In college, because of my unique situation of being in a wheelchair, I was usually allowed to have a room by myself. I did have one roommate though; he was a basketball player who stood about a foot and a half taller than me. Height was not our only difference – our skin color was also different. After about three weeks he went home for the weekend and was killed in a bar fight. I’m sad to say, I don’t even remember his name.
At seminary in Louisville, Kentucky, I was introduced to a number of new friends who had a different background. There were many students from the Deep South and their experience with blacks was different than mine.
As he neared graduation, my good friend Fred interviewed with a church in west Georgia about becoming their pastor. It was shortly after President Carter led his hometown church in Georgia to accept blacks for church membership. It was not a popular position among many southerners.
When he returned after the interview, Fred reported that the only question he was asked was what he would do if a black person wanted to join the church. Frankly, I was stunned. This was 1976 and I assumed the racial issue had been decided already. That shows you how dumb I was. Since Fred was from Georgia he knew how to handle the question.

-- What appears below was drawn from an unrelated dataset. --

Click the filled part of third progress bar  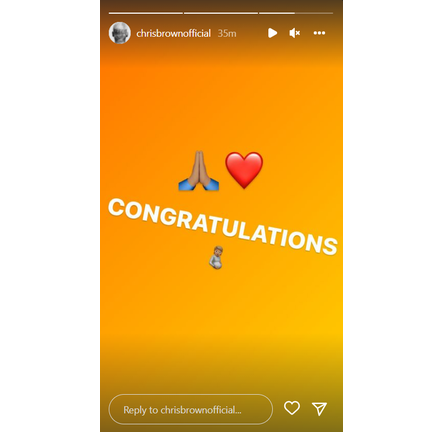click(x=277, y=13)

Obviously, the racial issue has not been resolved in this country. We have made good progress during my lifetime but there is still far to go. To be honest, one of the reasons (not the only one) that I voted for President Obama four years ago is because of his race. It was time, perhaps past time, for a person of color to lead our nation.
I think it is especially significant that the Inauguration today was on the same day we honor Martin Luther King Jr. Obviously, King was a prophet. But I wonder if he envisioned this nation with a black President within 40 years of his death. Or, did Abraham Lincoln ever think it was a possibility.
It is certainly a day to celebrate and reflect but we must continue to march toward that time when all Americans will enjoy the same opportunities.